Brought to you by TheJudge13 contributor Mattpt55
Ambient 22° Track 28° Humidity 29% Wind 1.8 m/s
The cars glistened under the spectacular desert lights as twilight descended and the qualifying session prepared to kick off, ready to answer the question as to whether or not any hope of redemption existed for the not quite so new and shiny qualifying format. Well, except the Red Bulls, because they have the matte finish, of course.
For Hamilton Fans: Boring Boring uh oh OMG DID YOU SEE THAT!!!!!
For everyone else: Boring Boring yesss OMG DID YOU SEE THAT!!!!!
That’s right, despite the Negative Nellies at Sky, it turns out almost any qualifying format can produce excitement if there is a real struggle or drama at the sharp end of the field. The last Q3 runs were as exciting as anything run under the old format, but significant problems remain for Q1 and Q2.
Q1 was not as boring as all that, possibly because I skipped the bits that saw Nasr, Haryanto, Palmer and Magnussen losing out and tuned in just in time to see Pascal Wehrlein rock his Manor up to P16 and doom both Pérez and Ericsson to ignominy, a sparkling drive indeed from the junior Mercedes driver and the highlight of the session. Lowlights included the performance of both Sauber and Renault, stooping on 4 of the bottom 5 spots as well as Kvyat who only managed an anemic P15. Rosberg led the way at the sharp end with Grosjean a happy P7 also a good sign for the debutante Haas F1 team.

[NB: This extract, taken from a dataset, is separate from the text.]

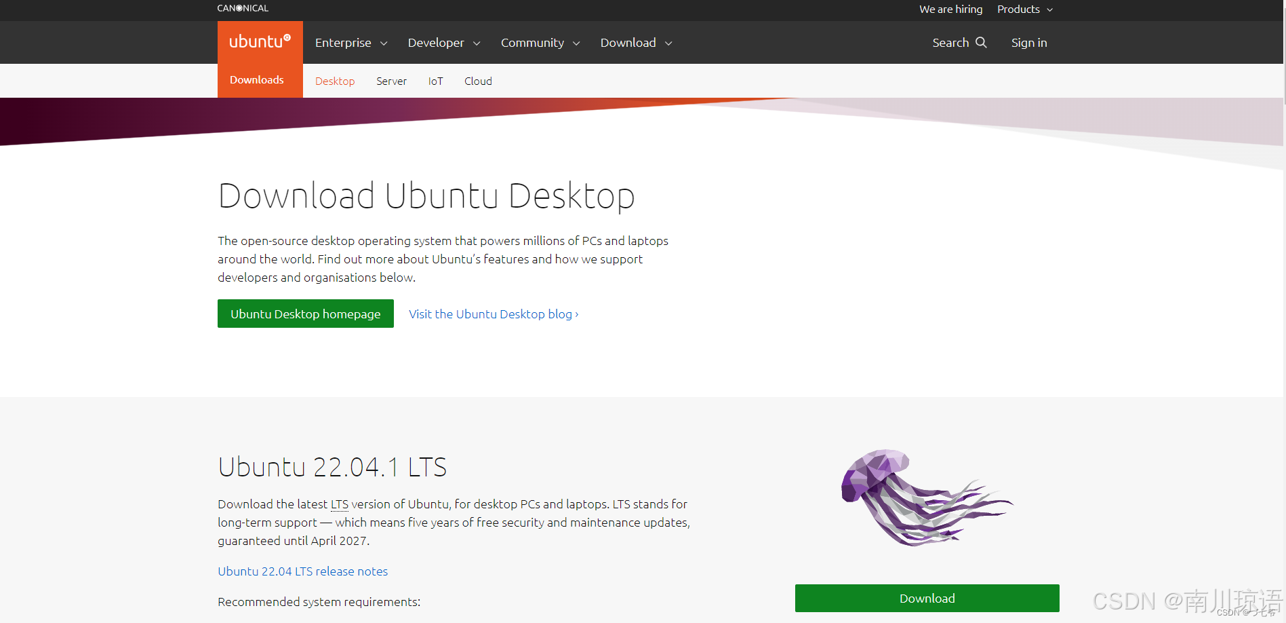Switch to the Server tab
This screenshot has width=1286, height=623.
pos(391,81)
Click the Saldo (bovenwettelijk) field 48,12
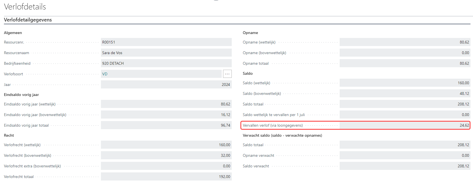This screenshot has height=183, width=473. click(x=405, y=93)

Q2 was possibly the most painful session as only Hülkenberg chose to defend his position with everyone else accepting the results of their first runs. To be modestly fair, the light at the end of the pitlane kept the cars bottled up for almost a minute after the session started before the drivers were flagged green to start. Vandoorne officially outqualified Button but Macca looked nowhere near yesterday’s surprising results and Kvyat officially underperformed, coming P15 and looking nowhere relative to his teammate. Hülkenberg demonstrated there was pace in the Force India, going P8 and sending Grosjean out of Q3. Despite having time, Haas chose not to defend and it might have been a blessing in disguise as P9 is the highest place that gives free tyre choice for the race. Both Toro Rosso’s were eliminated as well, with Sainz P11 and Verstappen P10 when the music stopped.
Q3 started with Mercedes in a Ferrari sandwich, but on time, and as the hot laps commenced the sector times went purple for Räikkönen but not for Hamilton. Vettel was pushing though and Rosberg batting clean up took P1 up 0.17s over Vettel and into the 1:29’s. Hamilton, meanwhile, had a rough exit on the final turn and wound up P4 almost 0.7s down, setting the stage for a top 4 shootout with lots to play for. Ricciardo displaced the Williams for P5 and Hülkenberg was stuck in P8. Once Red Bull decided to not go for P4, the die was cast and as the cars headed out for their second run, it was Räikkönen leading the way, trailed by Hamilton, Vettel and Rosberg with the last word.
Räikkönen was immediately not on it but in contrast, Hamilton was clearly out to atone for his first run error, turning S1 a colour of purple not normally found in Nature, almost 0.5s up on Kimi’s effort. Vettel couldn’t touch it and even Rosberg on a fairly spectacular lap himself could only get within a tenth.
Lewis continued his assault with S2 also going purple, but Rosberg trailing just missed him by 0.003s. Vettel was giving it everything but the Ferrari remained roughly 0.15s off per sector.
S3 completed the trifecta for Hamilton, again about a tenth up on Rosberg and as it turns out setting the fastest ever lap at the circuit, a 1:29.493, faster even than the brutal V10’s which remain for many the iconic F1 engine. What a sexy lap indeed, according to Lewis’ radio, a 1.6 litre V6 besting a V10 whilst using less fuel. And, TBH, not the least bit boring. Who needs laps after the checkers with driving like that.
Of course, after the miserable start Mercedes had in Melbourne, the race is far from settled, and the midfield offers more mysteries than answers as well. With more track to play with than Melbourne, hopefully overtaking at the front will be possible somewhere other than in the pits. But regardless, the midfield offers much material to work with, in particular whether McLaren’s Friday pace can be found in Sunday’s race. Renault also will be looking to have a better day and Wehrlein will be worth keeping an eye on as well, as Manor begin to extract the benefits of their new power unit.